Advokat Yusril Ihza Mahendra menegaskan perbedaan pandangannya dengan Menteri Koordinator Bidang Politik Hukum dan Keamanan Mahfud MD terkait upayanya dan kliennya mengajukan Judicial Review (JR) terhadap AD/ART Partai Demokrat (PD) ke Mahkamah Agung (MA). Menurut Yusril, Mahfud berpandangan bahwa upaya yang dilakukannya adalah untuk mendongkel kekuasaan Agus Harimurti Yudhono (AHY) sebagai Ketua Umum PD. Padahal, kata Yusril, ia tidak ada urusan dengan hal tersebut.
Hal tersebut disampaikannya dalam tayangan bertajuk Yusril di Pusaran Demokrat yang ditayangkan dalam program Newsmaker medcom.id di kanal Youtube medcom id dikutip pada Minggu (3/10/2021). "Pak Mahfud itu pikirannya, oh ini mau mendongkel AHY. Tidak ada gunanya itu Yusril menguji ini. Tidak bisa mendongkel AHY. AHY tetap sah. Saya tidak ada urusannya dengan dongkel tidak dongkel AHY. AHY jadi Ketua Demokrat saya tidak untung. Dia tidak jadi Ketua pun saya tidak rugi," kata Yusril. Yusril menegaskan bahwa ia telah berpikir jauh ke depan dalam upaya tersebut.

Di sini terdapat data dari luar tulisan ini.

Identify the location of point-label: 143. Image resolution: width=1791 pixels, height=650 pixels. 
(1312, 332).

Menurutnya apabila upaya terobosan hukum tersebut dikabulkan maka akan banyak orang yang menguji AD/ART Partai ke MA. Ia menjabarkan bahwa partai politik memainkan peranan yang sangat besar dalam membangun demokrasi dan penyelenggaraan negara. Yusril mencontohkan di antaranya hanya partai politik yang bisa ikut pemilu dan bisa mencalonkan presiden dan wakil presiden.

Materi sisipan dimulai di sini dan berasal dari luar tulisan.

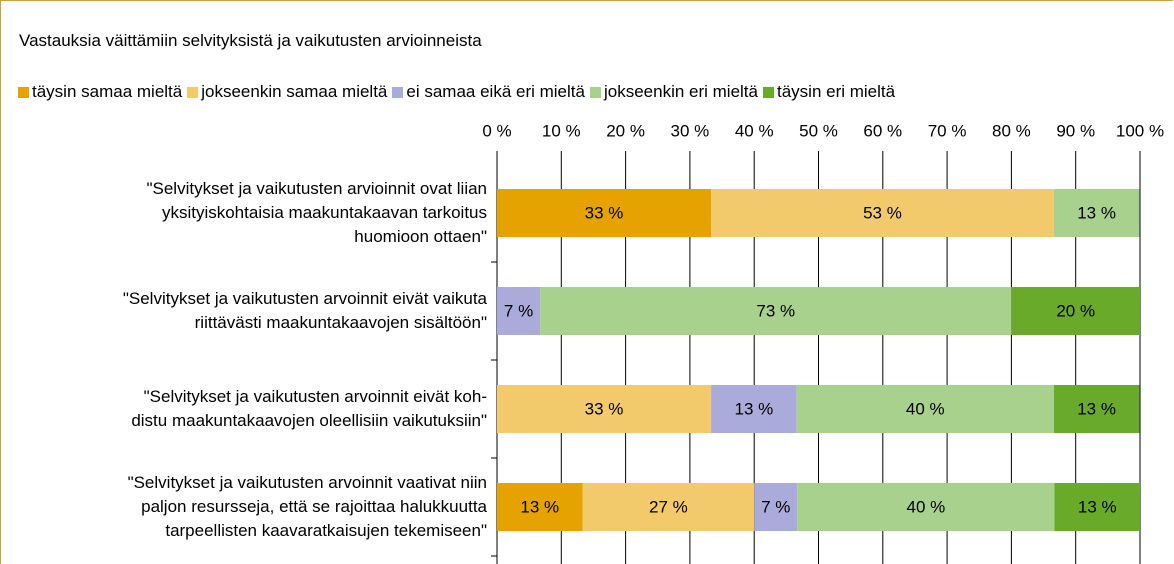 This screenshot has width=1174, height=564. I want to click on legend-item: täysin samaa mieltä, so click(100, 92).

Bahkan, kata dia, sebelum calon independen diperbolehkan hanya partai politik yang bisa mencalonkan gubernur, bupati, dan walikota. Selain itu, ketika partai sudah terbentuk, partai tidak bisa dibubarkan oleh siapapun, termasuk oleh presiden. Partai politik, kata dia, hanya bisa dibubarkan dengan putusan Mahkamah Konstitusi.
Selanjutnya ia mencontohkan tugas fraksi partai di DPR RI di antara lain untuk menyeleksi calon Panglima TNI, calon duta besar, calon Kapolri, calon Komisioner KPK, dan lain sebagainya. "Sementara kalau partainya itu sendiri centang perenang amburadul tidak demokratis, bagaimana dia mau membangun demokrasi," kata Yusril. Untuk itu, ia berpandangan demokrasi harus dimulai dari partai.

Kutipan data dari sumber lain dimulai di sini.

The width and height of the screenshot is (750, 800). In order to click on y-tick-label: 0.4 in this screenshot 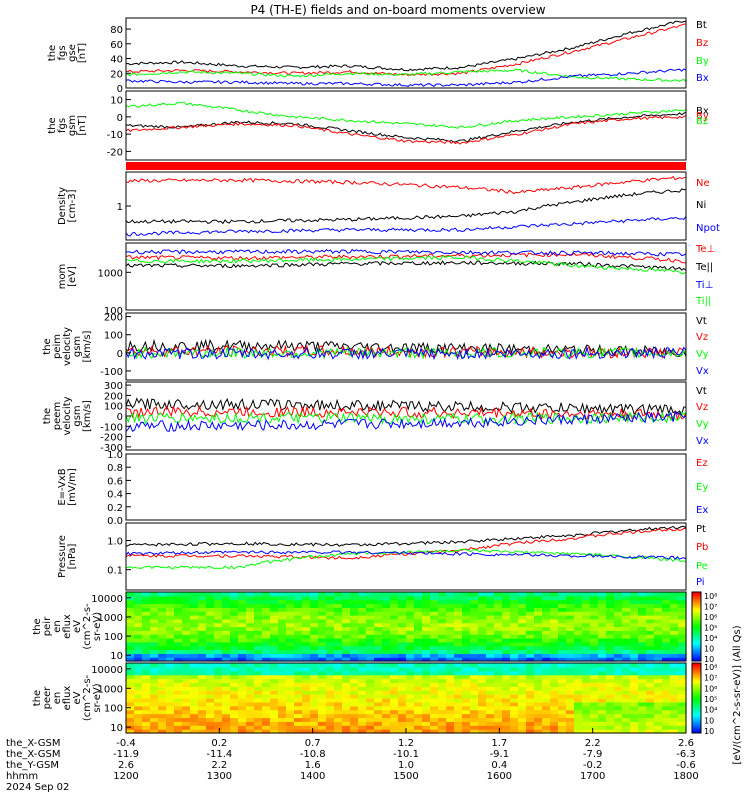, I will do `click(115, 496)`.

Ia kemudian mengingatkan sebuah peristiwa sejarah ketika Bung Karno ingin membubarkan partai partai politik. Kata Bung Karno, lanjut dia, partai politik ini bikin kacau, kita tidak mau demokrasi barat dan yang diinginkan adalah demokrasi terpimpin katanya. Bung Karno, kata Yusril, kemudian mengingnkan semua pemimpin partai kumpul di Jakarta untuk sama sama menguburkan partai partainya.
Yusril kemudian mengungkapkan bahwa ketika itu Muhammad Natsir menyatakan bahwa ia tidak bisa membayangkan ada demokrasi tanpa partai. "Jadi demokrasi itu harus dibangun melalui partai. Partai harus demokratis. Tidak mungkin negara ini menjadi negara demokratis kalau partainya diktator atau partainya oligarkis, atau partainya monolitik, tidak bisa," kata Yusril. Ia pun menegaskan bahwa dalam permohonan tersebut prinsipalnya bukanlah Kepala Kantor Staf Kepresidenan Jenderal TNI (Purn) Moeldoko melainkan empat mantan anggota PD yang telah dipecat.
Terlebih, kata Yusril, apabila keempat kliennya tersebut disebut sebagai kubu Moeldoko pun ia tidak begitu menghiraukan persoalannya. Hal itu karena, lanjut dia, sebagai seorang advokat ia bekerja profesional. "Karena mereka dipecat, mereka datang ke saya minta pembelaan dan saya bela. Jadi kalau urusan politik di balik semua itu sebenarnya saya tidak mau ikut campur dan advokat tidak boleh terlibat dalam persoalan itu. Jadi saya menjaga betul etika profesi sebagai seorang advokat profesional," kata Yusril.